Taste Neurons Consist of Both a Large TrkB-Receptor-Dependent and a Small TrkB-Receptor-Independent Subpopulation

Brain-derived neurotrophic factor (BDNF) and neurotrophin-4 (NT-4) are two neurotrophins that play distinct roles in geniculate (taste) neuron survival, target innervation, and taste bud formation. These two neurotrophins both activate the tropomyosin-related kinase B (TrkB) receptor and the pan-neurotrophin receptor p75. Although the roles of these neurotrophins have been well studied, the degree to which BDNF and NT-4 act via TrkB to regulate taste development in vivo remains unclear. In this study, we compared taste development in TrkB(−/−) and Bdnf(−/−)/Ntf4(−/−) mice to determine if these deficits were similar. If so, this would indicate that the functions of both BDNF and NT-4 can be accounted for by TrkB-signaling.
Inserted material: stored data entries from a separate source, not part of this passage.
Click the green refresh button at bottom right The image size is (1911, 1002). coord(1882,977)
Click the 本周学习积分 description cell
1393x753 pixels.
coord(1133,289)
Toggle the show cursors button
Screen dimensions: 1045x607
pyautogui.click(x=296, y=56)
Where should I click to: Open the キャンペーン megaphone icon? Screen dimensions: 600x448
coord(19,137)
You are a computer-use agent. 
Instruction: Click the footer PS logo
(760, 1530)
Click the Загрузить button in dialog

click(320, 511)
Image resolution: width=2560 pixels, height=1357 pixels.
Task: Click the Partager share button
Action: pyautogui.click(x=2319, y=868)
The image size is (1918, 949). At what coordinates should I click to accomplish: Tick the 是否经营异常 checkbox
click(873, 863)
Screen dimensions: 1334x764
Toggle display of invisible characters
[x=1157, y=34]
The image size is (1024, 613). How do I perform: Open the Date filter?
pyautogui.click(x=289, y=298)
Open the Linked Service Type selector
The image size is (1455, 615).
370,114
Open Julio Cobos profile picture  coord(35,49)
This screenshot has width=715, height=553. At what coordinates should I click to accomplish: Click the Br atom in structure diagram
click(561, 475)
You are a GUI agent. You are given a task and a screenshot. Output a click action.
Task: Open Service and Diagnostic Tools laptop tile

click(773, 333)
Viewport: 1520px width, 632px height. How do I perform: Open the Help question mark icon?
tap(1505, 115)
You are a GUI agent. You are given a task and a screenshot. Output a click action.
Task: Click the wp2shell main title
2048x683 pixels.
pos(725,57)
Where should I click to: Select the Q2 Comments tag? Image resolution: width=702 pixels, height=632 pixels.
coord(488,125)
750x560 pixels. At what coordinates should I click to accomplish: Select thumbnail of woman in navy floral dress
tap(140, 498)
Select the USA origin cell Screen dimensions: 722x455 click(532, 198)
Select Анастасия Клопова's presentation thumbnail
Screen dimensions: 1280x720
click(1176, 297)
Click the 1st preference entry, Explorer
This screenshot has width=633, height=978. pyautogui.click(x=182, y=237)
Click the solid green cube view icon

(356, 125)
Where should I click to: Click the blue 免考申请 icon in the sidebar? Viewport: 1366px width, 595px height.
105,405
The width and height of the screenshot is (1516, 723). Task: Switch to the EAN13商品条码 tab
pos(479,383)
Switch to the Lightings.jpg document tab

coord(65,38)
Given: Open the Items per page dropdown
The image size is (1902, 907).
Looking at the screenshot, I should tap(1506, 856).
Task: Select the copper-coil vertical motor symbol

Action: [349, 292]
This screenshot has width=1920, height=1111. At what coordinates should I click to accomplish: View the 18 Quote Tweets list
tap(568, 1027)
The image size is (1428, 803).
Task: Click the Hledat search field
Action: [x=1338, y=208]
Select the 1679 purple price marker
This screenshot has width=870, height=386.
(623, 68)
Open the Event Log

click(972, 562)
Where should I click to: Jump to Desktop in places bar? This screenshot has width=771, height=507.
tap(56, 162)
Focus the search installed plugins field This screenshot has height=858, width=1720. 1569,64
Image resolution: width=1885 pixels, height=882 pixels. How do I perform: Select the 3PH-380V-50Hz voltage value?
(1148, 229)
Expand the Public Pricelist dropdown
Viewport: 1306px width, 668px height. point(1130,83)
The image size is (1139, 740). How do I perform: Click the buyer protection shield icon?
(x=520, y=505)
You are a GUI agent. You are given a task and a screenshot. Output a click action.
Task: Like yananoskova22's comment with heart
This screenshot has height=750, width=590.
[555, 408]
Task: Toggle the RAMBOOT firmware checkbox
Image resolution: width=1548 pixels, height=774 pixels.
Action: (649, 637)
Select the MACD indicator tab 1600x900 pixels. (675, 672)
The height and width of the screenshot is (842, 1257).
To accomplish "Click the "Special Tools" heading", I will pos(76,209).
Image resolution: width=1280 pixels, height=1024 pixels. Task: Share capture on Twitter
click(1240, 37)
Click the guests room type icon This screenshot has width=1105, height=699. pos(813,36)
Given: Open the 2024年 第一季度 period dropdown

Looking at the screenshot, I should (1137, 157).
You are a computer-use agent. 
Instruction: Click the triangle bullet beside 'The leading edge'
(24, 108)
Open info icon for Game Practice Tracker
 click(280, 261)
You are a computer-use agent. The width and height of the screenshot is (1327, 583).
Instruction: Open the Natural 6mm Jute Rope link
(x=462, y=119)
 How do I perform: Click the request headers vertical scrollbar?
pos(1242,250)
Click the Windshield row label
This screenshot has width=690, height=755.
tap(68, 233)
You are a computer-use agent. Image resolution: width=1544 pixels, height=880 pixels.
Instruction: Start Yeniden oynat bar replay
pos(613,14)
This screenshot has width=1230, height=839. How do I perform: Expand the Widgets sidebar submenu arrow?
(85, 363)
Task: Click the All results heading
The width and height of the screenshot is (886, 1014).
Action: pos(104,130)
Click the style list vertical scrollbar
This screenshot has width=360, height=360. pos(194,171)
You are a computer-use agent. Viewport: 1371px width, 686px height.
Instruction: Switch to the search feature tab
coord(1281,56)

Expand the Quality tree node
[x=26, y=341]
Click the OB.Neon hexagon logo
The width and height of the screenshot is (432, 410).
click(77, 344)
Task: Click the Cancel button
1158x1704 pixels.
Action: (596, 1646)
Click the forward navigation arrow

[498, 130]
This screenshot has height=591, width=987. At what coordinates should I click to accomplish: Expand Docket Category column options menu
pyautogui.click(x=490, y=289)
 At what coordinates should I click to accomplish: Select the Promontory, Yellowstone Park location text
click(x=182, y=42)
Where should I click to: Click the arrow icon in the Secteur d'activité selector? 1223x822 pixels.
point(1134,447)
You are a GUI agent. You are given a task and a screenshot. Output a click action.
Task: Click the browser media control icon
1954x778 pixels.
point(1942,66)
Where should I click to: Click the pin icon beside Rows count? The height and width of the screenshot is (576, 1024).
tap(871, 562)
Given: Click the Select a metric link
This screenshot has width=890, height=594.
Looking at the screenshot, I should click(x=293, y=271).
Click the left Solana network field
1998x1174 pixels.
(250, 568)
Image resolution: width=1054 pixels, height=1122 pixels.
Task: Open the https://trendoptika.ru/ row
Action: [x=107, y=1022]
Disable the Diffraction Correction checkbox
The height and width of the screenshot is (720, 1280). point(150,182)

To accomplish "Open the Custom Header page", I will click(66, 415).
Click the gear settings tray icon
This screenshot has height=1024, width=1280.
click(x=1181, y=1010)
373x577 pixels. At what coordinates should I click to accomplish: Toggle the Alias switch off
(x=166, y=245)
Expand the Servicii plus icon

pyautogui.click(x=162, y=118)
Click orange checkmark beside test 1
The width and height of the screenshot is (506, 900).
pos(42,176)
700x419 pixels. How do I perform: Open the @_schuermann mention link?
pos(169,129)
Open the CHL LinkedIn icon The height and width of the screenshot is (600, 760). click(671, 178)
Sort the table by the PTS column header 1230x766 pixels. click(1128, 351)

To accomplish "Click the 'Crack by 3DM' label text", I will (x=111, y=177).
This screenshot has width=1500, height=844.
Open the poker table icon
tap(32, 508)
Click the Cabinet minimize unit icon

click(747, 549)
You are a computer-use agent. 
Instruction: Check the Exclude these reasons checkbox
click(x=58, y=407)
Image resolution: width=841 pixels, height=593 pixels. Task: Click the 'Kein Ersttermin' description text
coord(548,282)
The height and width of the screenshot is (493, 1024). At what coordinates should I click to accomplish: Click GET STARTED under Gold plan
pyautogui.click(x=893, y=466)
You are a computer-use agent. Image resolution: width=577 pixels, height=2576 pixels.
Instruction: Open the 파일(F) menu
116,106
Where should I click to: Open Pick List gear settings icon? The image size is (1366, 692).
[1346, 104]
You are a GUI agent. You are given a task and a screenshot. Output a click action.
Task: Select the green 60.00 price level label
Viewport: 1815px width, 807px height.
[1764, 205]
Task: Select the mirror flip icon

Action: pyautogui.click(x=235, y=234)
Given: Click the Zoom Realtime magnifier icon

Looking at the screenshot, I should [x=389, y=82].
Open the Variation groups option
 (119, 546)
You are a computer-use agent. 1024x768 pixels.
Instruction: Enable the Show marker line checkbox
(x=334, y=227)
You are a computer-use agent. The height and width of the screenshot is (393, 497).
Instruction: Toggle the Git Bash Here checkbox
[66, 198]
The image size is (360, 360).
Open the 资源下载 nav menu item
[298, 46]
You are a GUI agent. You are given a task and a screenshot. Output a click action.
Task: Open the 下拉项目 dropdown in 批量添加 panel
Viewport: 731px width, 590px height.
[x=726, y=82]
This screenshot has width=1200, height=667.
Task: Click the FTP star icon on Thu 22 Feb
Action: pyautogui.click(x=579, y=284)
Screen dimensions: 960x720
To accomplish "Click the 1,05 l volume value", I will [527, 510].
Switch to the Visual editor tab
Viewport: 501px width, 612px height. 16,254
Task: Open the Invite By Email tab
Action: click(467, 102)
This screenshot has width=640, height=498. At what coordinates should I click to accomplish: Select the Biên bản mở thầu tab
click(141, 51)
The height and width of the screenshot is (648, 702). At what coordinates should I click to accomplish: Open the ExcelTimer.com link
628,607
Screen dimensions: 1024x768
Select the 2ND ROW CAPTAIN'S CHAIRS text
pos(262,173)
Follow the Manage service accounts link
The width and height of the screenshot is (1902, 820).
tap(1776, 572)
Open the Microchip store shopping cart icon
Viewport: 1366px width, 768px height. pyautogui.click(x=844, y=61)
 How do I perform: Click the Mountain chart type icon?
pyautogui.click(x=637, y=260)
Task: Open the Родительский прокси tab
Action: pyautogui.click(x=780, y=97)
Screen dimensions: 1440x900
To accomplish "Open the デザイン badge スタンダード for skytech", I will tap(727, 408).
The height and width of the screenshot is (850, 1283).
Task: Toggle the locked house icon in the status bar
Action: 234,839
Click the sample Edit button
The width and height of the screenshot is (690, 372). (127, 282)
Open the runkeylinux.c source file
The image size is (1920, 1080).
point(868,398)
We found that TrkB(−/−) and Bdnf(−/−)/Ntf4(−/−) mice lose a similar number of geniculate neurons by E13.5, which indicates that both BDNF and NT-4 act primarily via TrkB to regulate geniculate neuron survival. Surprisingly, the few geniculate neurons that remain in TrkB(−/−) mice are more successful at innervating the tongue and taste buds compared with those neurons that remain in Bdnf(−/−)/Ntf4(−/−) mice. The remaining neurons in TrkB(−/−) mice support a significant number of taste buds. In addition, these remaining neurons do not express the TrkB receptor, which indicates that either BDNF or NT-4 must act via additional receptors to influence tongue innervation and/or targeting.